Maria: So how do you work this plan into your actual job description?
Blake: View yourself as a business and your employer as a client. As a business, my main focus is to see that my client continues to want more and more of my services. What is important to my client? How can I solve my client’s problems? This simple concept helps me constantly evaluate where to best focus my efforts achieving maximum results and visibility. Simply understanding your employer’s business model and priorities will steer you in the right direction.
Maria: So what if your immediate supervisor is just not backing you up in these efforts?
Blake: I feel like it is all in your approach. I hear folks use a lot of “I” as they discuss their ideas and accomplishments. This how you lose touch with your manager and your teammates. Even if you were the driving force behind this great thing, you still had a manager who allowed you to concentrate in this area and a team that picked up the workload while you did that. Recognizing this fact will allow you to naturally present things in a “team-friendly” manner. Your manager will automatically get behind you if you are not just presenting your idea but an added value initiative that can be facilitated by your team.

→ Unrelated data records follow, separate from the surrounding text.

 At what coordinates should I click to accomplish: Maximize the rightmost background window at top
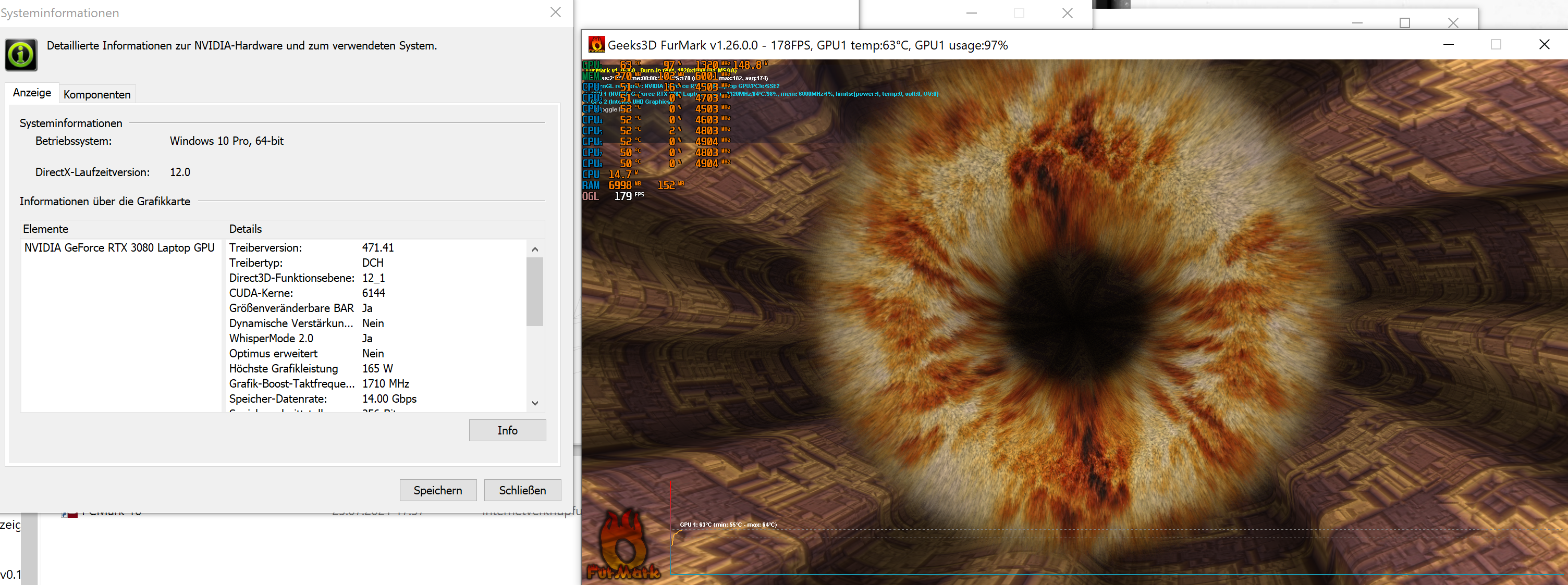[x=1404, y=23]
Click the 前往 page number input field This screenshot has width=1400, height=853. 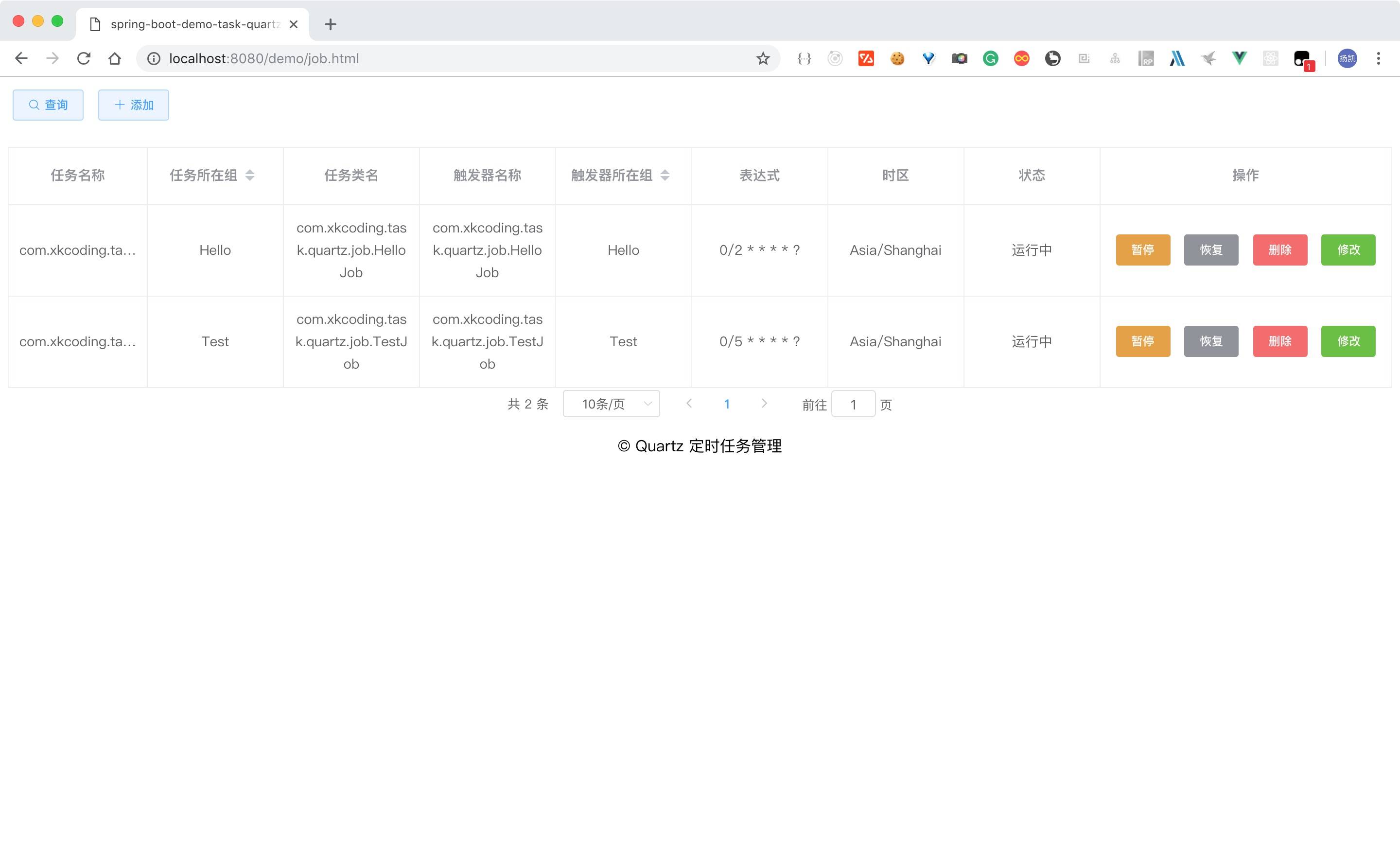point(853,405)
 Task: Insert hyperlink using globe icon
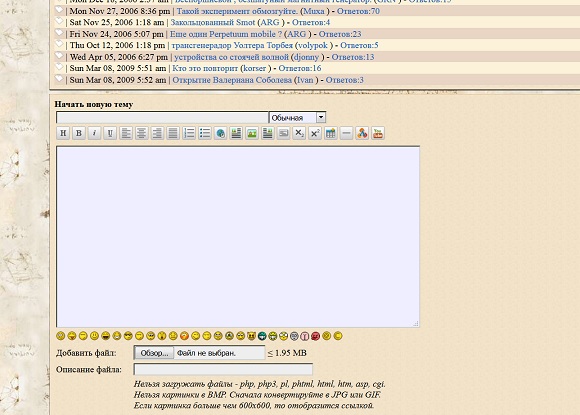click(x=220, y=133)
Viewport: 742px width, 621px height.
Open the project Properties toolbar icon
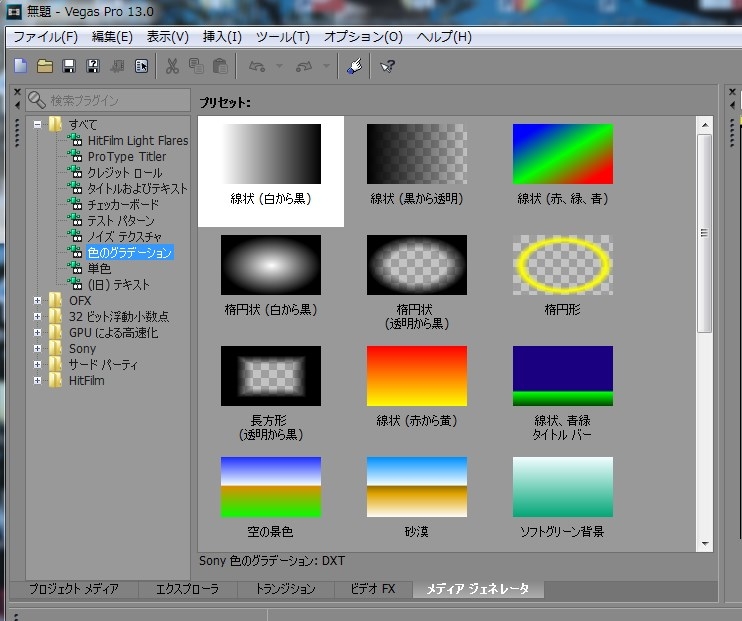pos(141,67)
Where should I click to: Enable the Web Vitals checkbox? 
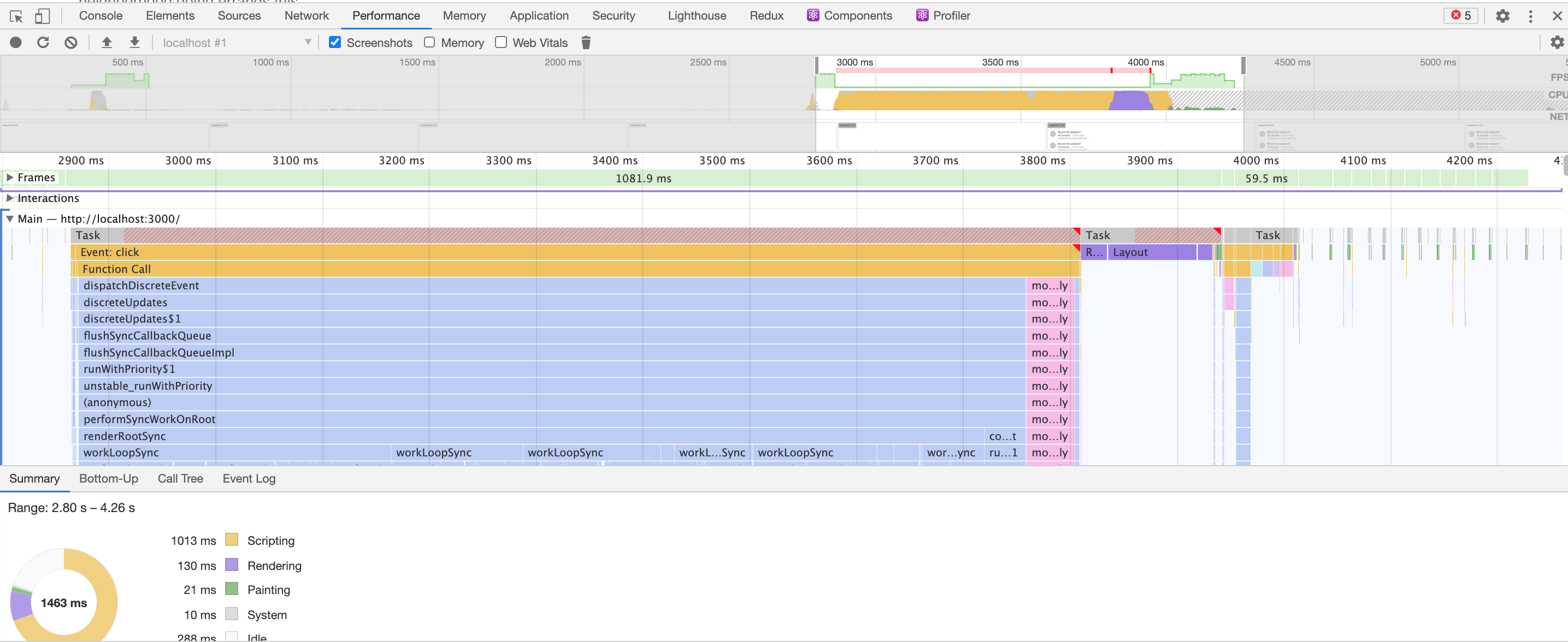[x=501, y=43]
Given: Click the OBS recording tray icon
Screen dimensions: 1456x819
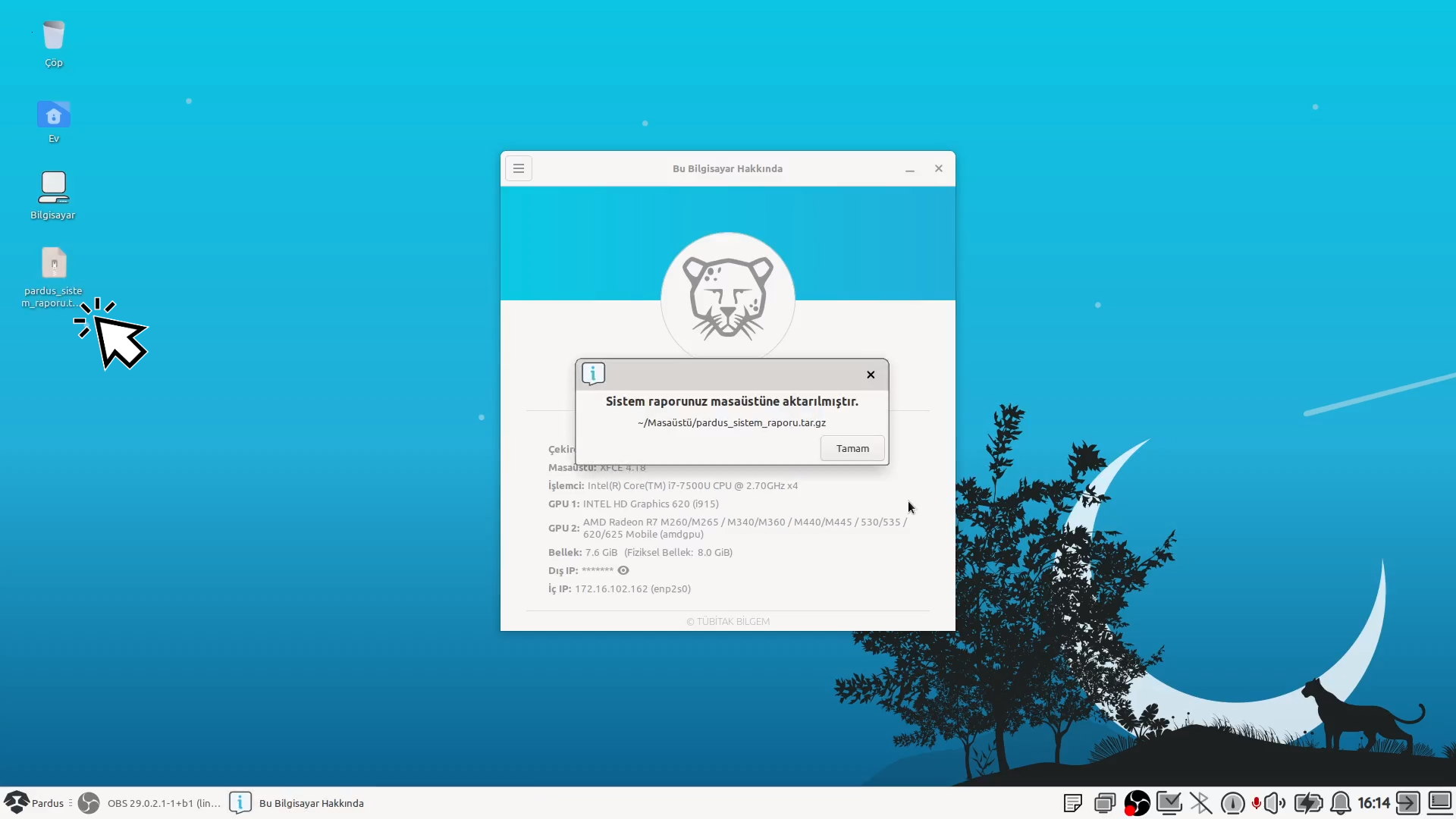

Maria: So you’re pursuing new ideas and your boss is behind you. What’s next in setting yourself up for the actual promotion?
Blake: There is usually a position that is a natural next step, or perhaps your company’s organization is flat and might benefit from additional leadership. Once you see a realistic opportunity, make yourself an obvious choice for a promotion in the eyes of your management. What that means is start doing the desired job now. You don’t need to have a title to lead but you certainly need to show leadership qualities to be seen as a leader.
Maria: But if you start leading without the title, don’t coworkers have issues with taking direction from a peer with no actual seniority?
Blake: Everyone is different, so some will cooperate and some would need to buy into it. This goes back into the culture of “value.” Support from your peers is something you need to earn by looking at what’s important to them. The person that is showing you resistance may have a great idea you can help facilitate and quickly he goes from rival to ally. I would like to add that being an effective leader will directly depend on how you are received at the peer level today and earning their respect is essential.
Maria: So now that you have laid out a “roadmap” to promotion, here’s a potential roadblock: what if your organization is too small or too conservative to allow you to grow?
Blake: Absolutely. Therefore, before selecting a job in today’s world we need to consider the opportunity for growth that you can realistically see during the interview process.
I interviewed with a well-known fortune-500 company that has been around for over a century, and I received a competing offer at the same time with my offer from Enova. Enova was a just a few years old at the time, but I ultimately chose the opportunity at Enova because they presented themselves as a culture where results, efficiency and ideas were valued over face-time and suits. My interviewer wore denim and a baseball cap, but he asked intelligent questions and was able to answer all of mine with clarity. I saw that this is a growing organization where new leadership will be added but still small enough setting for me to be visible.
Maria: So you’re saying is one may need to switch jobs if they see a dead end?
Blake: I would encourage everyone (including my own people) happy or not, to interview periodically. You are a businessperson and the only way to be sure that you are in the right place is to look and see what is out there. If you come back from an interview and you still feel that you are in the best place, then you actually know this to be true. Such an approach shows intelligence and drive and that is the kind of people I want on my team. The person who makes best decisions for themselves is likely to make best decisions for their organization.
Maria: Thank you Blake for your direct and honest answers. Readers take heed … his story could be yours!